Open Source Security Foundation's Criticality Score 2.0 Debuts To Rank Important OSS Projects

Written by Michael Larabel in Linux Security on 24 February 2023 at 07:34 AM EST. 10 Comments
Back in 2020 Google and the Open-Source Security Foundation (OpenSSF) came up with a "Criticality Score" to rank the importance/criticality of open-source projects. The Criticality Score is a means of quantifying the importance of an open-source project such as if in need of funding or development assistance. Criticality Score 2.0 has now been published.

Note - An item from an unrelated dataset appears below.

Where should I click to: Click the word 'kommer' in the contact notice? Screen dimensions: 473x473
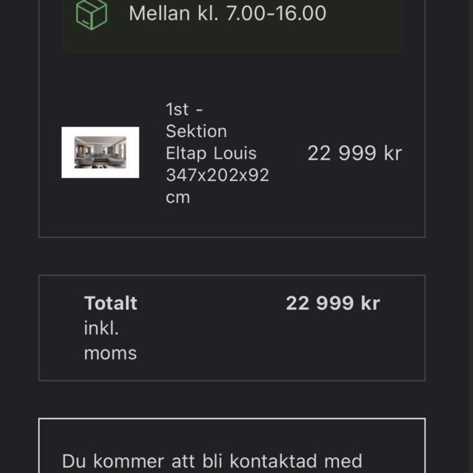(128, 461)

The Criticality Score takes into account the age of the codebase/repository, the contributor count, commit frequency, the number of releases in the past year, the number of closed and updated issues in the last 90 days, the comment frequency, the number of project mentions in commit messages, and other parameters to come up with a numerical representation between 0 and 1 for how critical a project is by this standard. The Criticality Score software can compute the score based on a GitHub repository URL.

OpenSSF logo

The stated goals of the OpenSSF Criticality Score are:
Generate a criticality score for every open source project.

Create a list of critical projects that the open source community depends on.

Use this data to proactively improve the security posture of these critical projects.

The Criticality Score software is maintained by the Open Source Security Foundation's "Securing Critical Projects" working group. Among the most critical C language projects on GitHub are Git, the Linux kernel, PHP, OpenSSL, systemd, and curl. For the most critical Rust-written projects the list includes Rust itself, Servo, Cargo, rust-analyzer, and others. The most critical PHP projects include Symfony, Magento2, Joomla, and the Laravel Framework. Topping the Python criticality list includes the likes of SaltStack Salt, Home-Assistant Core, CPython, Scikit-Learn, and Numpy.

Criticality Score 2.0

Released on Thursday was Criticality Score 2.0 as a "revamp" of the project. With v2.0, the Criticality Score software has been rewritten in the Go programming language rather than Python. There are also various fixes, new features, and other enhancements to this software for scoring open-source projects based on their GitHub repository.